- [Items]
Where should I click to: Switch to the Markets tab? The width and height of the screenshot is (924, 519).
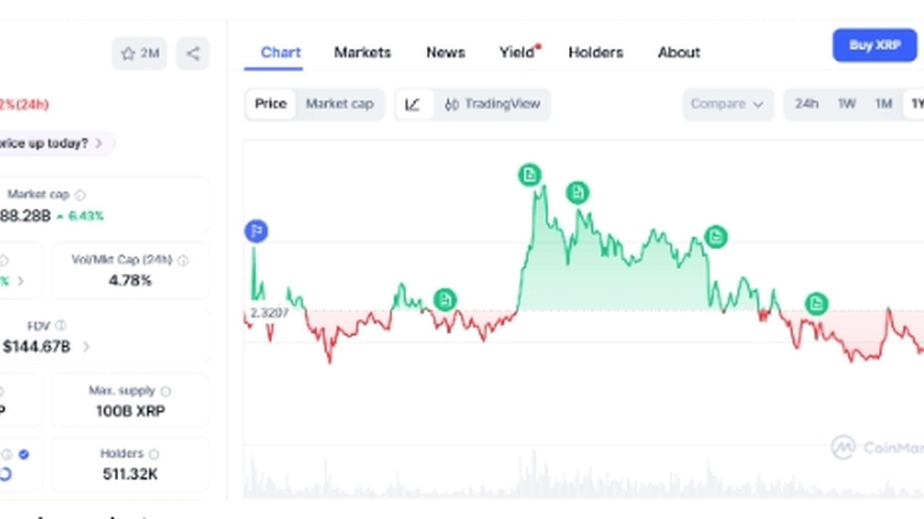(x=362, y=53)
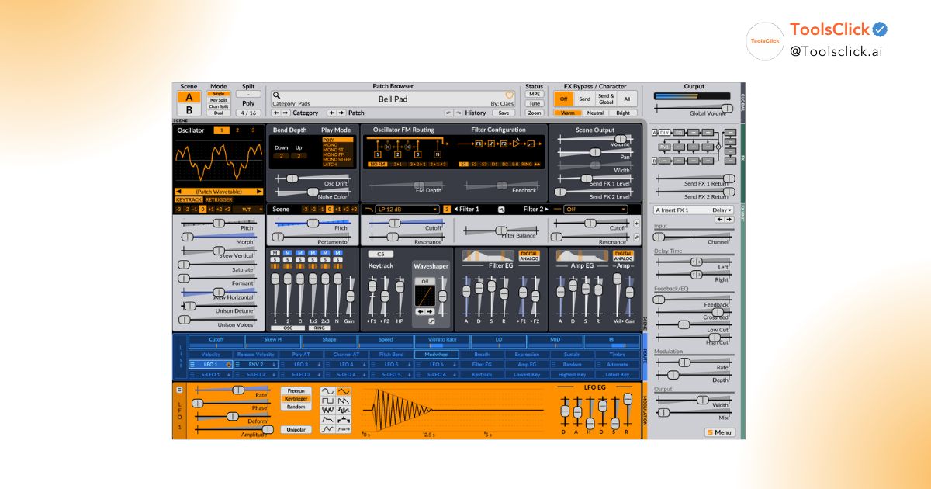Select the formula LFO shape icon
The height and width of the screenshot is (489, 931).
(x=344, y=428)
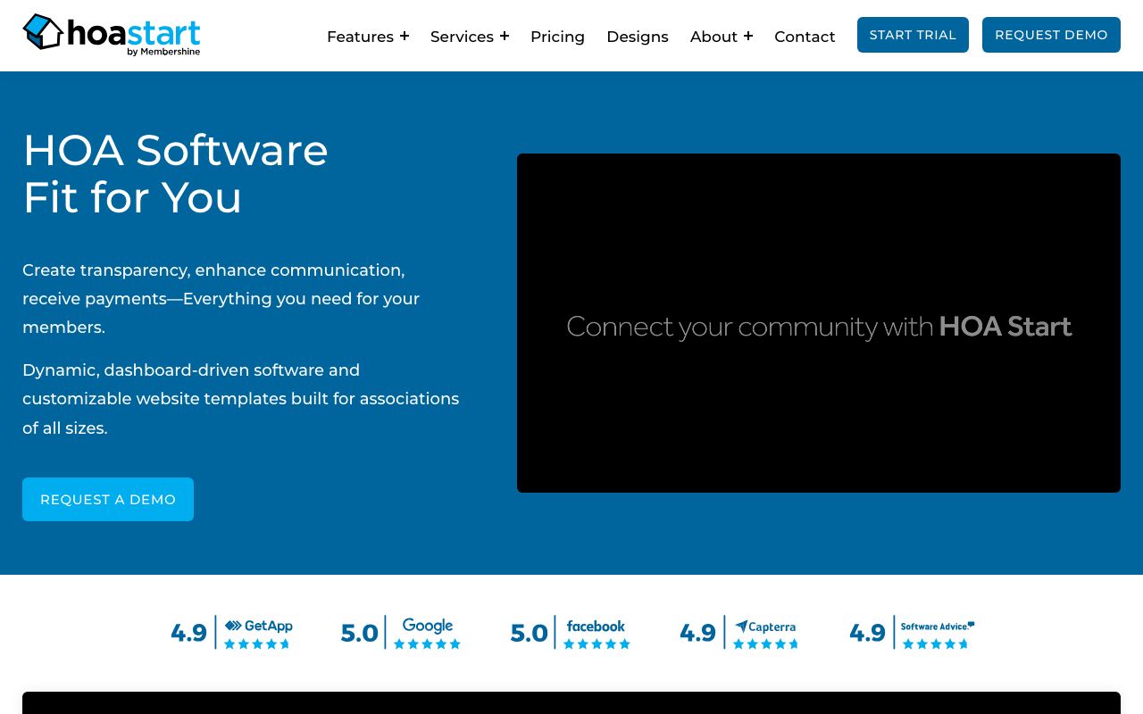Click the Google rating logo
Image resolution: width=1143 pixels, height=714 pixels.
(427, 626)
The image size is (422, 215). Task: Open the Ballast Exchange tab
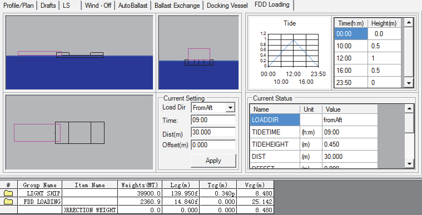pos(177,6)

- [Exercise details]
Please write out every line of the entries above exactly as they appear, leaving out the pictures.

- [Response to the task]
Where should I click to: Switch to the Markets tab? The width and height of the screenshot is (924, 519).
(x=362, y=53)
Select the formula LFO shape icon
The height and width of the screenshot is (489, 931).
(x=344, y=428)
Click the Google rating logo
Image resolution: width=1143 pixels, height=714 pixels.
(427, 626)
The image size is (422, 215). Task: Open the Ballast Exchange tab
pos(177,6)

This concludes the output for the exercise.